I have long been an enthusiastic champion of the Athena Swan Awards, but I am getting more and more uncomfortable with the workload imposed on those who take the local lead. Too often it is a junior woman on whom this load is dumped.  Whoever gets to take this on may be – as my host for the day and fellow Occam’s Typewriter blogger Jenny Rohn is – totally committed, but what recognition do they get for all their efforts? Do they get their time bought out, statistical or other administrative support and a gold star in their application for their next promotion because of all their hard work? Unfortunately, the answer to all those questions is all too often a resounding no.  Even worse, if they are relative junior, how much change can they make to a unit’s practices, however obviously imperfect they may be? It needs the senior leadership to carry the burden, someone whose word really can effect change.

When Athena Swan started it was exclusively directed towards the STEM disciplines and, after a few initial teething problems (which Cambridge, as an early adopter, certainly encountered) it seemed relatively light touch and non-bureaucratic. But as the process has assumed more importance, it has also assumed more rigidity whilst simultaneously giving – to me at least – the impression that the level of awards is not always consistent. There seems too much emphasis on ‘novelty’, not enough on things that might be anything but novel, but are proven to work. I am aware of departments winning silver awards, either because the author can write a good case, or because they have made a lot of progress from a very low base, yet which are actually less favourable as a place of work for women than departments which fail to get their bronze award renewed. I have heard stories that make me very worried that, now the awards cover all disciplines and a broader take on diversity at all levels, there is less scope for genuine reflection about local circumstances and too much emphasis on what looks like a ‘tick box’ mentality. Given that I once wrote a post for the Guardian saying absolutely the opposite, I feel very worried by these trends.
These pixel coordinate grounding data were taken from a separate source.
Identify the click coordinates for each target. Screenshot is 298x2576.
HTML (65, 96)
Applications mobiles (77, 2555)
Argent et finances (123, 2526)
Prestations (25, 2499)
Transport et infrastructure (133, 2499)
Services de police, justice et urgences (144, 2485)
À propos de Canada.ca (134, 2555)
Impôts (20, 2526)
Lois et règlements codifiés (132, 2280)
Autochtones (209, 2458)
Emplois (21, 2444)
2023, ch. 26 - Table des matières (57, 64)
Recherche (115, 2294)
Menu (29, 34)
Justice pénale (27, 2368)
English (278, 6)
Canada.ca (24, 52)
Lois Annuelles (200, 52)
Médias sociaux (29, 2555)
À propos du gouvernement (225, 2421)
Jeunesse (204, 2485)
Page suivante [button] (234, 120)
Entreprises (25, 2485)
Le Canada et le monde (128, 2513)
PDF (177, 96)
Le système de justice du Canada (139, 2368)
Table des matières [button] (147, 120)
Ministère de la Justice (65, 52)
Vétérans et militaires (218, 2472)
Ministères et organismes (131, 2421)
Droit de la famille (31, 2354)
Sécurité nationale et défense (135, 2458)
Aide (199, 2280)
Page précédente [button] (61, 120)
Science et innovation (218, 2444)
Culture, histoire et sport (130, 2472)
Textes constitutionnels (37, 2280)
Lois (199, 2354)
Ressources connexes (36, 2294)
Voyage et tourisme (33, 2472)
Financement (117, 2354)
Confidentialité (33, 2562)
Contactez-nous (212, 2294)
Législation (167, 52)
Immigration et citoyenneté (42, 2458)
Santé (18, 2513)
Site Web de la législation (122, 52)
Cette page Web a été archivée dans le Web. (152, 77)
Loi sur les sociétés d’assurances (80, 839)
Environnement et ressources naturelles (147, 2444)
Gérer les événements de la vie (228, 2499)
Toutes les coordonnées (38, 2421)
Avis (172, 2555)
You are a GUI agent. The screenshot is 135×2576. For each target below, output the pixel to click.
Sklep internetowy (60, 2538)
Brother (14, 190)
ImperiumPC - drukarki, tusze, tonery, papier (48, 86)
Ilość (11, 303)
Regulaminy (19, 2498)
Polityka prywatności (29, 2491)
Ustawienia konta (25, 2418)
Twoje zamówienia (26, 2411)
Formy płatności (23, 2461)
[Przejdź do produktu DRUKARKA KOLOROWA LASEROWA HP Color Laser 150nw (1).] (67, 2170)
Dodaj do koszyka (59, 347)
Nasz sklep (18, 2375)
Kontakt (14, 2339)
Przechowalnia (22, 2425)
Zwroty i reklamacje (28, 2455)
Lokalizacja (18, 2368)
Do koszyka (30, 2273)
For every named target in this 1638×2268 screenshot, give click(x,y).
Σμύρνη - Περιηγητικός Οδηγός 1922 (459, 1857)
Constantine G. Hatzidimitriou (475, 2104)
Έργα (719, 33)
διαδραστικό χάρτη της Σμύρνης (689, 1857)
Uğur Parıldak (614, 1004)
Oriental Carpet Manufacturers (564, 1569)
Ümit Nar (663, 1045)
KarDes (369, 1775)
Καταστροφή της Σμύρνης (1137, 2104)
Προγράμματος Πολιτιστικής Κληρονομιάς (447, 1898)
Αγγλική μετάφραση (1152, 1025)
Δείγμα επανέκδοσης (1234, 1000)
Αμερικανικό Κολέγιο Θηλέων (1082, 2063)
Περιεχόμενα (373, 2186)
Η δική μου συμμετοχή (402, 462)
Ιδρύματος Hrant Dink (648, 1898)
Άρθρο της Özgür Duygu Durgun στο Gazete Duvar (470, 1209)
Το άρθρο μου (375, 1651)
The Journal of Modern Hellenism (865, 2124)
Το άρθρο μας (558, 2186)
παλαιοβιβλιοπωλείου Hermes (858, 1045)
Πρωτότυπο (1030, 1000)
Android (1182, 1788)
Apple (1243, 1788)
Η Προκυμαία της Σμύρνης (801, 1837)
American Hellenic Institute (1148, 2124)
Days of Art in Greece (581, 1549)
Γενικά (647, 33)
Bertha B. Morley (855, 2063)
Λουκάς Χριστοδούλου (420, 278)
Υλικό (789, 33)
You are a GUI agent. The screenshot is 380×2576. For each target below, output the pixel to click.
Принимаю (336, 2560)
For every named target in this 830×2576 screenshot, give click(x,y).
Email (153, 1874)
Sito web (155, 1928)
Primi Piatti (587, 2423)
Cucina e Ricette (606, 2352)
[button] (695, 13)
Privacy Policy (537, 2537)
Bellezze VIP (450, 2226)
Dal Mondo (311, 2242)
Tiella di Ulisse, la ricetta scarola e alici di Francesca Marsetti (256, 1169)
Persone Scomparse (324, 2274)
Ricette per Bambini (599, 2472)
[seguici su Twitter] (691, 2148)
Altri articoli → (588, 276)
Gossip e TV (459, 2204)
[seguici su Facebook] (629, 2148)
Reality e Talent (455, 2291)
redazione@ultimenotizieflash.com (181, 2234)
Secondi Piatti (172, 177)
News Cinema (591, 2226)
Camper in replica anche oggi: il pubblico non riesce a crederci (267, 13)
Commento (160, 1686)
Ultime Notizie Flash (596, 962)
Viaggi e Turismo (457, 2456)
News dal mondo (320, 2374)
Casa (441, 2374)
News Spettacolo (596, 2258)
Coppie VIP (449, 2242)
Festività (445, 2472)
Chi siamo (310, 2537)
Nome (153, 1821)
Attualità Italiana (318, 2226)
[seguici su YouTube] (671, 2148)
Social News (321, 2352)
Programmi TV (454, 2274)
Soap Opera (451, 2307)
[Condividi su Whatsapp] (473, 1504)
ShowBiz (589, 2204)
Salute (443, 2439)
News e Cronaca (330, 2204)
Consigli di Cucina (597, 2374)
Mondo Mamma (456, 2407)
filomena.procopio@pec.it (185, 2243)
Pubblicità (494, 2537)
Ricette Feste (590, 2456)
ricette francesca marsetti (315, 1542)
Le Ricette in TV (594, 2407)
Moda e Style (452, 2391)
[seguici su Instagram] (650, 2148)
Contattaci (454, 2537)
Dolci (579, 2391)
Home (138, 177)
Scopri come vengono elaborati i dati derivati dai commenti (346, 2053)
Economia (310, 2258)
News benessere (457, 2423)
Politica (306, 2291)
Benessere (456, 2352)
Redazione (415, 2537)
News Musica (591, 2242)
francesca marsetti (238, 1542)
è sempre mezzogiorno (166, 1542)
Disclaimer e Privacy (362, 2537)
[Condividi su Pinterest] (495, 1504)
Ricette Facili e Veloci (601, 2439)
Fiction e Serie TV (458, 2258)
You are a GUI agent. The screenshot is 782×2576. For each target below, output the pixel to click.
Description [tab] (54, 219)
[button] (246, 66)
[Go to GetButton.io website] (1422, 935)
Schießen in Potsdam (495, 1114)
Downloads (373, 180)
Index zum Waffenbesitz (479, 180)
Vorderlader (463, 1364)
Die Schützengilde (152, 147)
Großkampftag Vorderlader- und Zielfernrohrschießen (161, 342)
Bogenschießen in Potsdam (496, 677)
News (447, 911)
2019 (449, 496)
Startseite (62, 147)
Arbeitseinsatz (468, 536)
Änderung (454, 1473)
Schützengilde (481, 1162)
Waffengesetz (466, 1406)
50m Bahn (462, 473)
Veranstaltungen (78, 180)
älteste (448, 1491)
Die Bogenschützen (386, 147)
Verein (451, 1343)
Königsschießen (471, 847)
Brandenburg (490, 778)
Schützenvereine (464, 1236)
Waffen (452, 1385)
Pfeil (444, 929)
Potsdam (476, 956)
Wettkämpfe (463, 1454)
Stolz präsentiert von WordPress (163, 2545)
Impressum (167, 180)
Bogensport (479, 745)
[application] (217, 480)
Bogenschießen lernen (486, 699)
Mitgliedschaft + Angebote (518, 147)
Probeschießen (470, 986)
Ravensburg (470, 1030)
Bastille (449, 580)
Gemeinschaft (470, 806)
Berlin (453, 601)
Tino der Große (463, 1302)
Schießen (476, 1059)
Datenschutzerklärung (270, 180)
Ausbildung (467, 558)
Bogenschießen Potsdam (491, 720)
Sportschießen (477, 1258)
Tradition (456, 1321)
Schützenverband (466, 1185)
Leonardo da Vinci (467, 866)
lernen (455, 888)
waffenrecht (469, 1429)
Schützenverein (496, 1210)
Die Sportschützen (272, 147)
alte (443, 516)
I hope others can convince me I’m wrong in my increasing feeling of discomfort with the process, because I wholeheartedly believe in its aspirations. But currently I feel it has become overwhelmed by, if you like, its own success, becoming large and influential but perhaps no longer agile and responsive. As UKRI take over the oversight of diversity issues, I am optimistic they will pay careful attention to the way Athena Swan now works. I know this is an issue close to Phil Nelson’s heart (the current Research Council chair who will take the diversity lead in the new UKRI structures) and I am glad already to have had the opportunity to discuss some of these issues with him. For everyone, men and women alike, it is important that inclusion really works for all and that the historical inequalities in academic STEM departments get swiftly eradicated.